Ángel Ceña Tutor (born 24 October 1967) is a Spanish civil servant and politician. As the lead candidate for the party Soria ¡Ya! (SY) within the coalition Empty Spain (EV), he was elected to the Cortes of Castile and León in the 2022 and 2026 elections.

==Biography==
Born in Soria, Castile and León, Ceña is a fan of his hometown football club CD Numancia, and Atlético Madrid. Hegraduated in law and history from the University of Valladolid, then became a civil servant, obtaining the role of chief transport inspector. In 2019, he took part in a protest in Madrid to raise awareness of the depopulating rural areas known as "Empty Spain".
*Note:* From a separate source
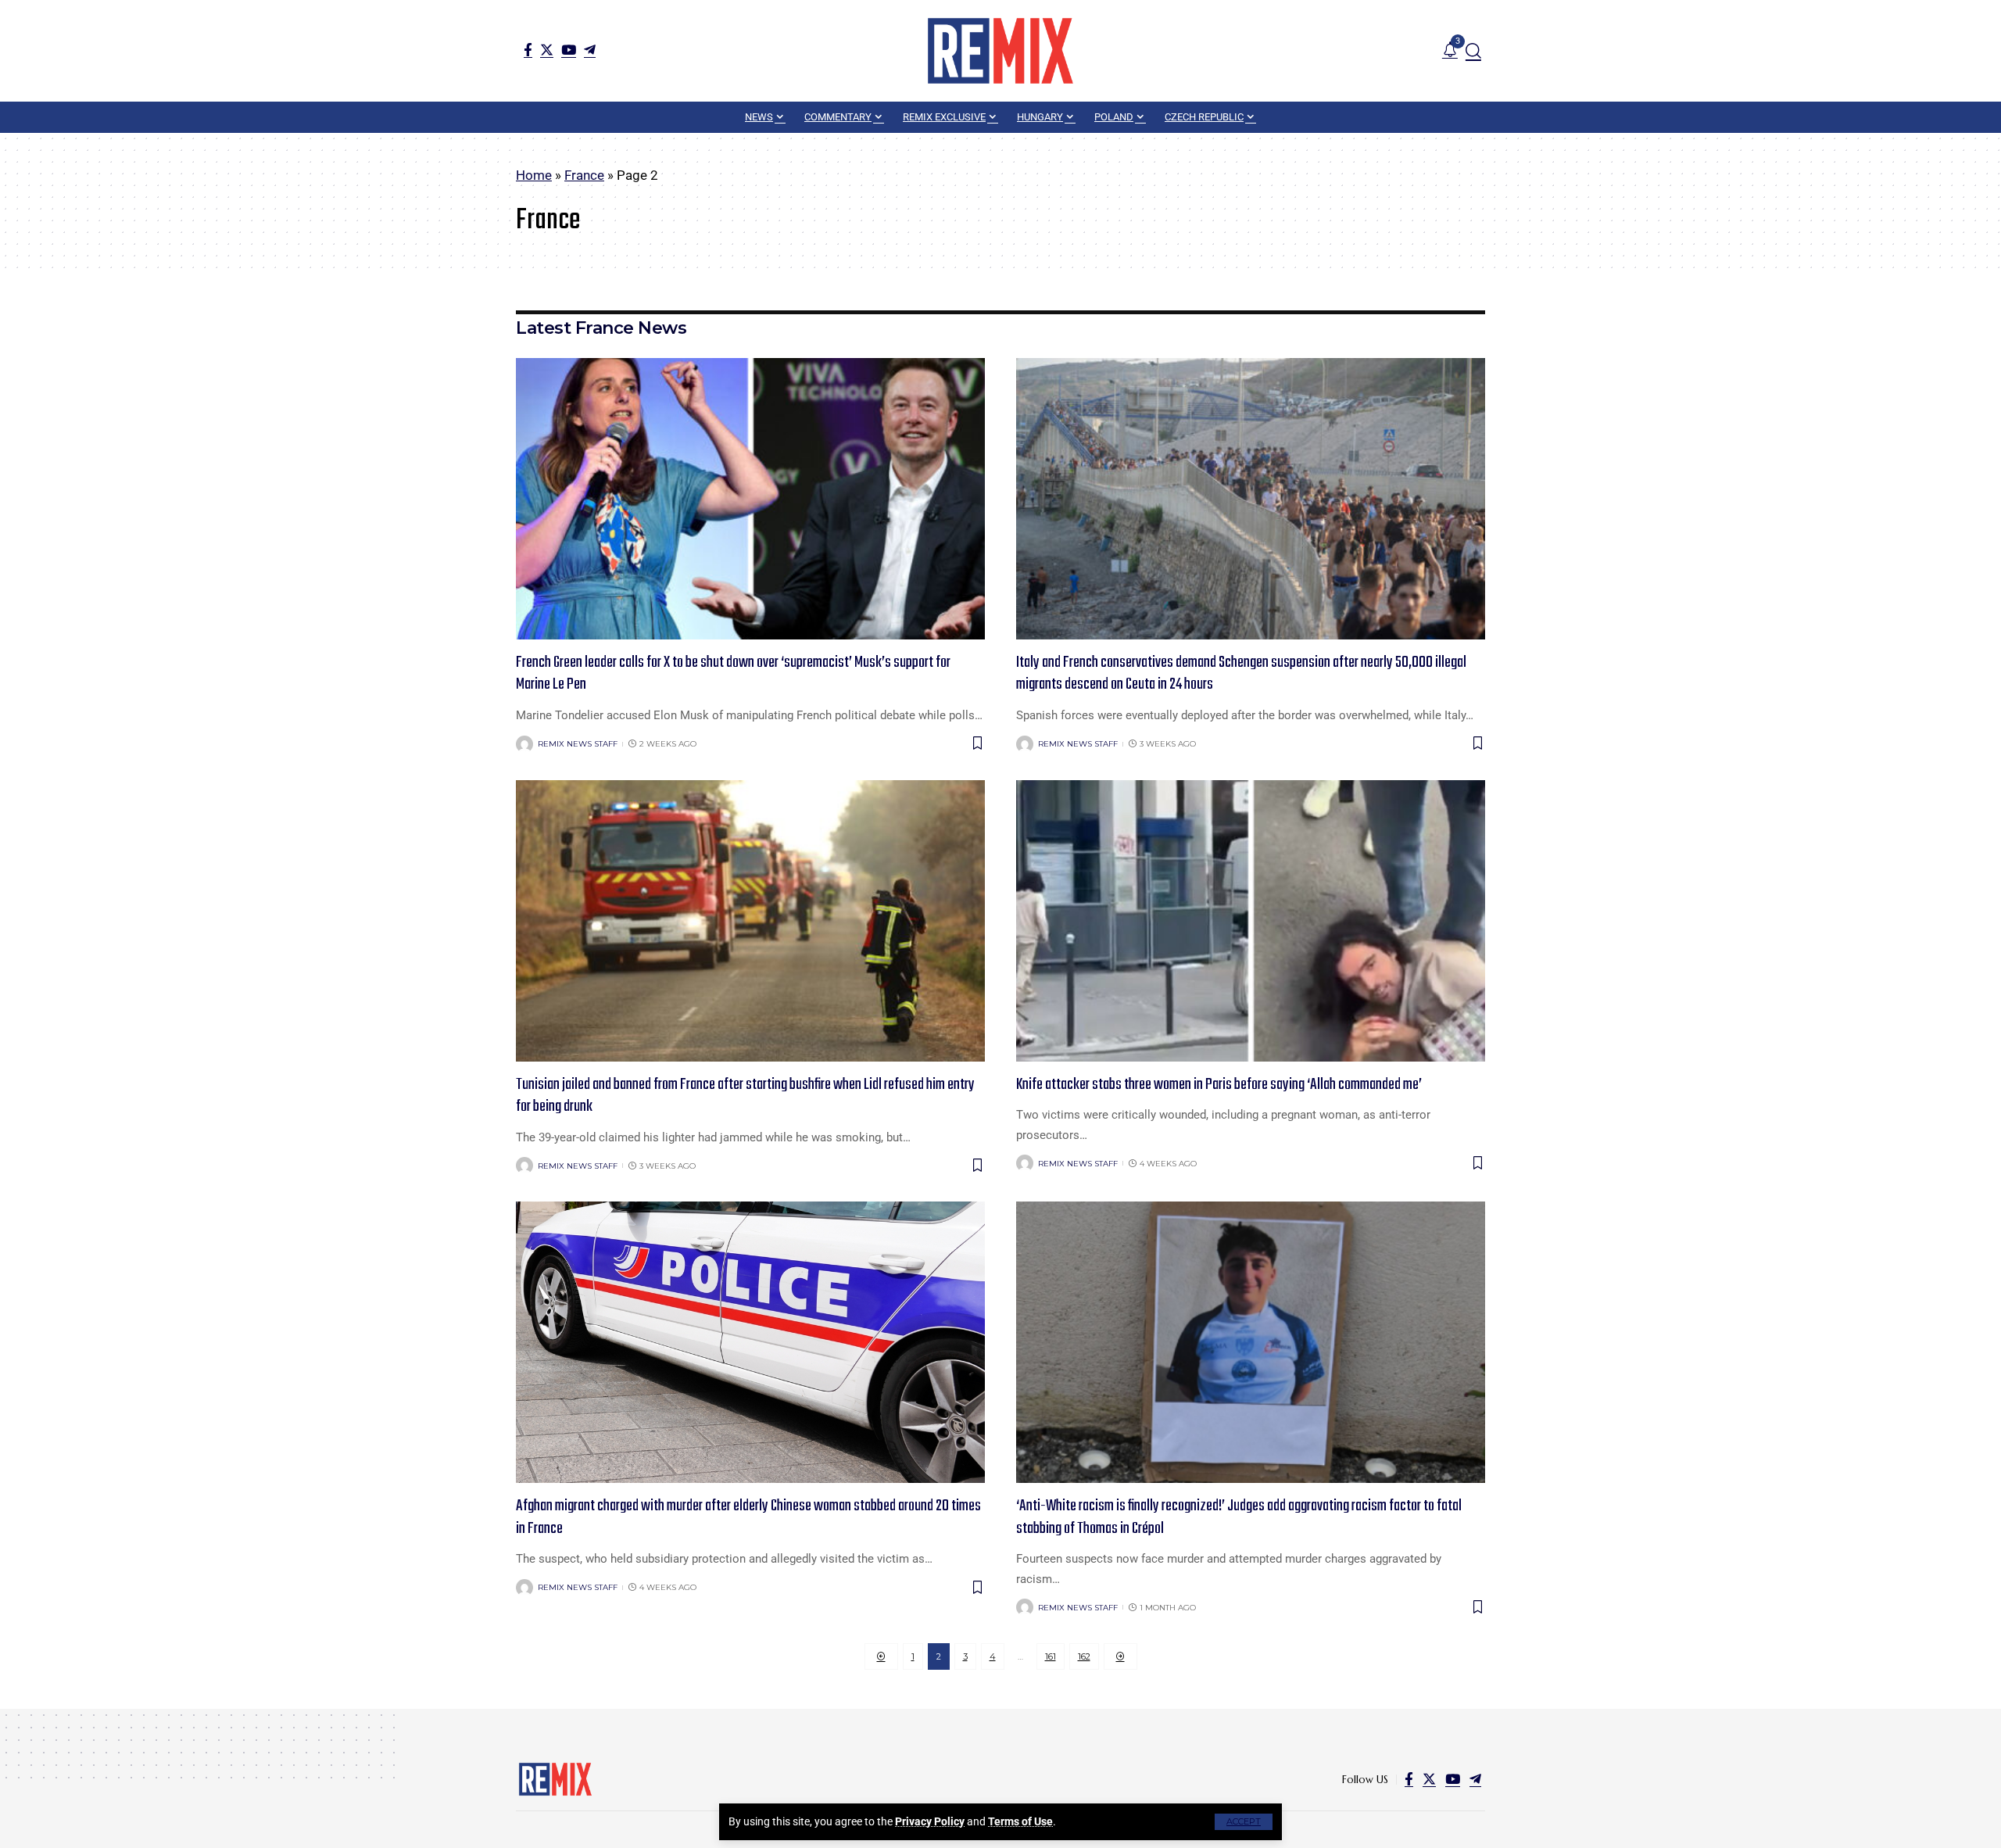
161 (1050, 1656)
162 (1084, 1656)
When regional president Alfonso Fernández Mañueco called a snap election for February 2022. In January, he was chosen to lead the campaign for Soria ¡Ya! (SY), a regionalist party within the Empty Spain (EV) platform. The party was the most voted for in the province with 42.6% of the votes, taking three of the five seats.

The three deputies from Soria ¡Ya! formed a parliamentary group with the three from fellow regionalist party the Leonese People's Union (UPL), with the latter's leader Luis Mariano Santos as spokesperson. They said that if Ceña was barred by parliamentary protocol from asking questions as a deputy spokesperson, the role would alternate every month.

In the 2026 Castilian-Leonese regional election, Soria ¡Ya! fell from three deputies to just Ceña.